# Help cleaning cast iron woodstove...?



## MountainKing (Jul 26, 2012)

You all are a knowledgeable bunch, I'm sure someone has an idea on this. 

We have a nice Lopi woodstove we have been using exclusively to heat our home the past couple of years (haven't had the electric heat on for two years!). I usually have a steamer on top of the stove to put humidity into the air. Well, occasionally I get a little over enthusiastic when adding water (I should start using something with a spout I think) and water sometimes splashes out or overflows. The white residue left behind (calcium?) and just the regular buildup under the steamer over the past two seasons has me wanting to clean the top to get it looking better. Is there any safe way to do this? I don't want to screw up the coating (I assume there is a coating maybe?).
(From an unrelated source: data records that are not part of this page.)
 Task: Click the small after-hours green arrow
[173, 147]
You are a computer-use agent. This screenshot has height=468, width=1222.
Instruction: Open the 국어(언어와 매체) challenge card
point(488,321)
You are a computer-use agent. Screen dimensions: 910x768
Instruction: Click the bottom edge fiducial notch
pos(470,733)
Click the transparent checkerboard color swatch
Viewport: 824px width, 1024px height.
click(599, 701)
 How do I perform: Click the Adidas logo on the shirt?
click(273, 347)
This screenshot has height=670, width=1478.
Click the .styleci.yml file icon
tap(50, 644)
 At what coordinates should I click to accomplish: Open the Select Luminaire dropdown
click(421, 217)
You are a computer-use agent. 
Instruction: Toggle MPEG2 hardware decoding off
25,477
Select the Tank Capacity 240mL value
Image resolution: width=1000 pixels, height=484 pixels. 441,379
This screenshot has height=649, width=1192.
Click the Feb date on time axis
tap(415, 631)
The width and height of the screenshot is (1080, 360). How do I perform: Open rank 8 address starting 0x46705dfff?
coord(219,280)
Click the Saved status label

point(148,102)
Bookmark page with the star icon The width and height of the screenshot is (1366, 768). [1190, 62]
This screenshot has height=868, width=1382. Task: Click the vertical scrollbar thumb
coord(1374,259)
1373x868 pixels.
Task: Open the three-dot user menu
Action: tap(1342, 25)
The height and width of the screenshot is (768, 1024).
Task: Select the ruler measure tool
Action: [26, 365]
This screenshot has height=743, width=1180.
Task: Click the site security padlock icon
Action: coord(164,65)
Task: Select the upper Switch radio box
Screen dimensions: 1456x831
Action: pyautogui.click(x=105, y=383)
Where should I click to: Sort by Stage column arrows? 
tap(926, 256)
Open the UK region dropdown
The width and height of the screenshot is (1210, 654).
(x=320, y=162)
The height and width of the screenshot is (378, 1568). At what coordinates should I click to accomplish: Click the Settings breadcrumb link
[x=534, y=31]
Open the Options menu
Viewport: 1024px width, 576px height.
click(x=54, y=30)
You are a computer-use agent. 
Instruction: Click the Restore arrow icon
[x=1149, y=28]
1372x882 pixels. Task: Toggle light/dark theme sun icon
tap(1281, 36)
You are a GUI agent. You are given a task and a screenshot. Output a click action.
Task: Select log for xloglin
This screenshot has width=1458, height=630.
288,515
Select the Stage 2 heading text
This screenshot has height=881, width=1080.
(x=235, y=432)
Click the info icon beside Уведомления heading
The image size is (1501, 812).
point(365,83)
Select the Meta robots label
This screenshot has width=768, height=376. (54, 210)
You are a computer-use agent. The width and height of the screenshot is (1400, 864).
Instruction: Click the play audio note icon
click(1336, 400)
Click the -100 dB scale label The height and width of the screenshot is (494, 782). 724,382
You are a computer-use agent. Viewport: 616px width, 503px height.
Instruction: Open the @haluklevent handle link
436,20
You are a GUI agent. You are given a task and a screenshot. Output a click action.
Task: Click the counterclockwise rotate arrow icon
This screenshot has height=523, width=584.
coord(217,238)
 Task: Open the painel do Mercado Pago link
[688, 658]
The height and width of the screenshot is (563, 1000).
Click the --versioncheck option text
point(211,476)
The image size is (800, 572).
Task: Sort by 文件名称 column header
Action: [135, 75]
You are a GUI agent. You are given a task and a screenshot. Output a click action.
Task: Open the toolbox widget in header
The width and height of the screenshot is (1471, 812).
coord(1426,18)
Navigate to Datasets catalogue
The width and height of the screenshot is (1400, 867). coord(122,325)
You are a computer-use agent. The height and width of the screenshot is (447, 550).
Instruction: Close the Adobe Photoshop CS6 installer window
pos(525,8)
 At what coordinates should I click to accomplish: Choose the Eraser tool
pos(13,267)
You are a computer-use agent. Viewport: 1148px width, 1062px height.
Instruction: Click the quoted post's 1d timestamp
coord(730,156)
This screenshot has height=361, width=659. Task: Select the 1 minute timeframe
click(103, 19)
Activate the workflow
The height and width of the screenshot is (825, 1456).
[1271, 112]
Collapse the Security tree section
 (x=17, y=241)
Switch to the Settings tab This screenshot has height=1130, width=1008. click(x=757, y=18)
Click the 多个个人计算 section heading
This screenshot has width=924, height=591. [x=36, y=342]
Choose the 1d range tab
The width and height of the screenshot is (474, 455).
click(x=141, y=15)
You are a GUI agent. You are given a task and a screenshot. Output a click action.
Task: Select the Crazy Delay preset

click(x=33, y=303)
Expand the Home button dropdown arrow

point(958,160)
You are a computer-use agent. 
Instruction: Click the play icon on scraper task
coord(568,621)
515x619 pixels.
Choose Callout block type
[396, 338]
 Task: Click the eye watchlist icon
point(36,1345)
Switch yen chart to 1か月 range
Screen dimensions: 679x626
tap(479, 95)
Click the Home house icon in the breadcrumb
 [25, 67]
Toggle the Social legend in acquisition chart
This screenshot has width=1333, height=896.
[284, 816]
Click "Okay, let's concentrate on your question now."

I'm a little disappointed in the aluminum or whatever they use wraparound that goes around the whole stove too. The steam has worked on the paint and it is peeling and starting to rust. I was surprised this would happen after only a couple of years, but I guess it was built for heat and not steam.

Any suggestions?

Regards,
MK


----------



## AuroraHawk (Sep 12, 2012)

A solution of white vinegar and water should remove the mineral buildup. Use steel wool or a light duty metal brush to scrub it a little and you should have a clean surface again.

I don't know what to tell you about the paint but you may want to find some stove blacking. Brush off the paint and black the stove. Wood Stove Polish should work and if you google it you will find other places to purchase it. Ace Hardware has Stove Paint and you should be able to get a single can at your local Ace Hardware.


----------



## MountainKing (Jul 26, 2012)

Thank you. I hope to get to scrubbing this weekend. 

MK


----------



## boomer (Jul 13, 2011)

I generally end up cleaning the cookstove with fine sand (screened from the chicken scratch) and my oldest can of bacon fat and using a few well washed old cotton or wool socks. Then we light a fire with the windows open to cure the surface before using it for actually heating again. My stove is unpainted cast.


----------